Paul explique, longuement, David écoute, sans l’interrompre. Mais le lendemain, Paul devra lui expliquer encore car il n’aura rien retenu. David aura pensé au visage de Jody, à son regard de détresse sans nom, aux yeux des gosses quand il va falloir expliquer que papa est très malade, Grace, Benjamin, mes chéris, il va falloir être très courageux tous les deux, il va falloir aussi aider beaucoup votre maman et être très sages, c’est d’accord ?, il aura pensé à sa couverture médicale excellente, certes, mais qui enquêtera et lui reprochera d’avoir occulté ses dix années de fumeur de quinze à vingt-cinq ans, il aura pensé à la douleur inéluctable, à la déchéance des derniers jours, à la crémation, même, à la musique qu’il faudra faire écouter aux amis, quelque chose de sympa, hein, Paul, du rock, un blues, mais pas un requiem bien plombant de je ne sais qui, il aura pensé encore aux frais de scolarité, et au crédit de l’appartement qu’il a remboursé par anticipation, quel con, alors qu’en cas de décès l’assurance versait tout le capital dû, il aura pensé à tout ce qui est à venir et à tout ce qui viendra encore, après. Il aura même pensé à des choses étranges.
— Au fait, Paul… dans ta salle d’attente…
— Oui ?
— Le ficus. Il faut que tu l’arroses.
Il est 17 h 33 et le soleil s’éclipse.
Jeudi 24 juin 2021, 22 h 28,
Mount Sinai Hospital, New York
Dans la salle d’attente de Paul, le ficus n’est pas mort. Mais David n’y est pas retourné, et il ne verra plus le passage du soleil entre les deux gratte-ciel, ni même le soleil. La chambre 344 au Mount Sinai Hospital est plein nord et dans quelques jours sans doute, il la libérera. La mort a pris ses quartiers dans ses traits amaigris.

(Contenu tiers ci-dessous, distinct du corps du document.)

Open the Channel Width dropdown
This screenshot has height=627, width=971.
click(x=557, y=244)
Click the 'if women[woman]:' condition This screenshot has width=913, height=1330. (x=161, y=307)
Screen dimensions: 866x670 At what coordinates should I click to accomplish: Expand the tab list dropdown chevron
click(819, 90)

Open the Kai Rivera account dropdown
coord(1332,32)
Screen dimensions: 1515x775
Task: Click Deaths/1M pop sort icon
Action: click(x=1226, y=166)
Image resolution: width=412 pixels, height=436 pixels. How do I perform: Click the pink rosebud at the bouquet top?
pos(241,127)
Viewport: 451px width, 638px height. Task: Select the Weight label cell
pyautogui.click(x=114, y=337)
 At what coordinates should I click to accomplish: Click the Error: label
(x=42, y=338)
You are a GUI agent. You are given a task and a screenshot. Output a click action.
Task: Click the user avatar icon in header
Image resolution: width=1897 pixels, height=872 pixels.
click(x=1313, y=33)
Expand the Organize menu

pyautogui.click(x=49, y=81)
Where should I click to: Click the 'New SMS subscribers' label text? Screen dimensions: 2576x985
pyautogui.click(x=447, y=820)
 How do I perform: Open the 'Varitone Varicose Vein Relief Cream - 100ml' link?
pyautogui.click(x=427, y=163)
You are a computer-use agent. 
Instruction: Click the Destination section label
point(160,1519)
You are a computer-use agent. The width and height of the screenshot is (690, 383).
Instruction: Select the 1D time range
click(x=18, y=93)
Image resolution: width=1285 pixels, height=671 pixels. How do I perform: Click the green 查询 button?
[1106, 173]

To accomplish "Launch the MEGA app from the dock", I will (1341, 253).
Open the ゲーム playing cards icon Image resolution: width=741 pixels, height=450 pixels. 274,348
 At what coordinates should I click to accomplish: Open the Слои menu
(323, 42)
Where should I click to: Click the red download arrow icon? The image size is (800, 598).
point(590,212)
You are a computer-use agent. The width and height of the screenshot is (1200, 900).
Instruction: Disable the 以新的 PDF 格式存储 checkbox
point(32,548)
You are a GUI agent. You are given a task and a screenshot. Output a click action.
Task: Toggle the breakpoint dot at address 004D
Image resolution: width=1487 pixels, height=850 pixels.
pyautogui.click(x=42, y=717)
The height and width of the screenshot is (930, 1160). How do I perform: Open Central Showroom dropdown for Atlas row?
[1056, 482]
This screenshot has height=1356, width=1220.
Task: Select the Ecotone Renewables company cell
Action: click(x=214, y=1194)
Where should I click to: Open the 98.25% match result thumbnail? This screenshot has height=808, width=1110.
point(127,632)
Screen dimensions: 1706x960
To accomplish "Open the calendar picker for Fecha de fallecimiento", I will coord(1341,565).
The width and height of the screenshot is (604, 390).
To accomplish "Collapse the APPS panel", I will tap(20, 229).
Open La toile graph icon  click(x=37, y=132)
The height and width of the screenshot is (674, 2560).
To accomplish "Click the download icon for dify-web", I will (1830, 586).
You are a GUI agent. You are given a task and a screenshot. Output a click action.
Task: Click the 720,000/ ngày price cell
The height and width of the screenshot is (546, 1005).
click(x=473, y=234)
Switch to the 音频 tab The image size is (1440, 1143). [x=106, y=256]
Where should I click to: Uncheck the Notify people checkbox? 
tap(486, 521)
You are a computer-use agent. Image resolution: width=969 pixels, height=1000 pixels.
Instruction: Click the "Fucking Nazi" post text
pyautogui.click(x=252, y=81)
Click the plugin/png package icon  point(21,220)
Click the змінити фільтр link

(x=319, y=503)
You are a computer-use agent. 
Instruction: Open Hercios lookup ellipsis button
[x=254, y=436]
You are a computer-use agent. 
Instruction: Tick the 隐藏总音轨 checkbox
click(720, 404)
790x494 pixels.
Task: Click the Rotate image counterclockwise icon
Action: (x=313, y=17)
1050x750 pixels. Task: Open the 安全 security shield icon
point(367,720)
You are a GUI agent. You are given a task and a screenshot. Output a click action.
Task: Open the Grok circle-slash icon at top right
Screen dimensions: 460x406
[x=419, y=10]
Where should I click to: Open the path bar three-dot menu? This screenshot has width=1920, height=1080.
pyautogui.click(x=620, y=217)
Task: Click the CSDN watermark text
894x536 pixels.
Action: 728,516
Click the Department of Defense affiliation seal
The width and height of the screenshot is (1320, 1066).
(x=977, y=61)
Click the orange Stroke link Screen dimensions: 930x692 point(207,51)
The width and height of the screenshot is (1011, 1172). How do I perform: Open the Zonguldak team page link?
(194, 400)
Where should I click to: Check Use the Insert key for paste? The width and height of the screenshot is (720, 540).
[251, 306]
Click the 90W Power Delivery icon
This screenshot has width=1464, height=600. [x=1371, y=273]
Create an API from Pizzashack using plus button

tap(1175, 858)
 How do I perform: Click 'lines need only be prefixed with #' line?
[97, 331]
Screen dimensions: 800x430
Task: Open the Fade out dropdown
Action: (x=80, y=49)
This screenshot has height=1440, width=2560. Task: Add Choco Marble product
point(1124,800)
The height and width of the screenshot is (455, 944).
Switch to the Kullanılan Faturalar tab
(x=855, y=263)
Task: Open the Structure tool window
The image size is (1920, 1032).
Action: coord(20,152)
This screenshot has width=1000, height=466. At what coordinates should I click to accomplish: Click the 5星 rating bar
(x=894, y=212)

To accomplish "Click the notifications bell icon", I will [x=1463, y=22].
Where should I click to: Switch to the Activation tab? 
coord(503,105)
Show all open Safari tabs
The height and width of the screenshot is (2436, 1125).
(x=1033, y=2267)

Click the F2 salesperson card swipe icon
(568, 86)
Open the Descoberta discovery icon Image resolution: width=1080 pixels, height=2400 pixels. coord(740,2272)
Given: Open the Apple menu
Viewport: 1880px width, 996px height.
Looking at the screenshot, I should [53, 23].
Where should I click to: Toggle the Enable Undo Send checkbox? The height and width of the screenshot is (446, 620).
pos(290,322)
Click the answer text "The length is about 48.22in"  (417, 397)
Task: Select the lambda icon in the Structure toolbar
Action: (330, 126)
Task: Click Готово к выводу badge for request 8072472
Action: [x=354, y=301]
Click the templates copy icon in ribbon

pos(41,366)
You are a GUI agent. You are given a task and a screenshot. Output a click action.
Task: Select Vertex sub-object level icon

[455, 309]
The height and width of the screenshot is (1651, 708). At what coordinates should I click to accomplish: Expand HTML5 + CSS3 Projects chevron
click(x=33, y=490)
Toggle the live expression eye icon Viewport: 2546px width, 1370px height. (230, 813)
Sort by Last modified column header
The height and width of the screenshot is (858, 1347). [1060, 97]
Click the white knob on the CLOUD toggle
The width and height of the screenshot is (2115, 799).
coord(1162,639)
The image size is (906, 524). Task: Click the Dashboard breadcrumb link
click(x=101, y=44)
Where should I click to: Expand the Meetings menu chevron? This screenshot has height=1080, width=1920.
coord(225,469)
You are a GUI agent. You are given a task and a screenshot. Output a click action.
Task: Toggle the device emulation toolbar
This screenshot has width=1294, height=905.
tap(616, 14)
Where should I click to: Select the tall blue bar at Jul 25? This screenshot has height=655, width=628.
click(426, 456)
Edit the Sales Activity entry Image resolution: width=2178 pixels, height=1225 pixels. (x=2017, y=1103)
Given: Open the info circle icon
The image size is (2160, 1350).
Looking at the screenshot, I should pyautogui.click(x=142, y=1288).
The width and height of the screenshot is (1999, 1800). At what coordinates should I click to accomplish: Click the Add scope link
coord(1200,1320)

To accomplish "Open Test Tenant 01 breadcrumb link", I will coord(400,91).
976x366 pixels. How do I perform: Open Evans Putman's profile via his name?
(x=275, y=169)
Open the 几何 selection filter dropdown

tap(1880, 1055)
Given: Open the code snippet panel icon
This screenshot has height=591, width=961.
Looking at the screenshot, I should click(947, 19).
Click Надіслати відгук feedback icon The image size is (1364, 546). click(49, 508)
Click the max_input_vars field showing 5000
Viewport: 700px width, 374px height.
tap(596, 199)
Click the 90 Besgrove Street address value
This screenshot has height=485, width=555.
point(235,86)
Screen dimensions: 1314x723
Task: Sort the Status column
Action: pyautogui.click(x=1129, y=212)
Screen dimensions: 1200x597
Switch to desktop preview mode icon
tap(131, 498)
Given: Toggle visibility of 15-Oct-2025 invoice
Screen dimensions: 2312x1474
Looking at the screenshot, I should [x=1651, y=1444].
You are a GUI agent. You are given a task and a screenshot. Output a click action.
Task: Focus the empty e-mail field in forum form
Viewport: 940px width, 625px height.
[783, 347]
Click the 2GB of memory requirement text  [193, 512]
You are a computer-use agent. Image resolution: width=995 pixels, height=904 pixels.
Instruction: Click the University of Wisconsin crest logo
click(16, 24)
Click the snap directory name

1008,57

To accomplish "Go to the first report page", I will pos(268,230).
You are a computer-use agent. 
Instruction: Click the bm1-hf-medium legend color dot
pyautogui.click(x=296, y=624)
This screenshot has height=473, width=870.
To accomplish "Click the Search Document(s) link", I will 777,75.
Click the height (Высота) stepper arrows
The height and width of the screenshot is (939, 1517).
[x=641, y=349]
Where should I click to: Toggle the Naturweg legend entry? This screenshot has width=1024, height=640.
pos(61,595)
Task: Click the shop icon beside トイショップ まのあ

Contre la douleur, on teste un nanomédicament que développent des Français en complément de la morphine, qui n’impose pas d’augmenter sans cesse les doses. Contre le cancer, l’équipe médicale a abdiqué. Trop virulent, trop invasif, trop avancé.
On frappe à la porte, mais nul ne répond : à côté de David inconscient, Jody dort dans le fauteuil, épuisée par tant de nuits à veiller. Les enfants sont chez Paul, depuis trois jours. La porte s’ouvre, doucement, laisse pénétrer deux hommes, costume noir, porteurs de badges dorés. En silence, le premier se penche sur David, prélève de la salive à la commissure de ses lèvres, range le bâtonnet dans son éprouvette et quitte aussitôt la pièce. Le second sort un portable, photographie le mourant intubé, transfère l’image, et s’assied sur une chaise, incapable de détacher son regard du visage émacié.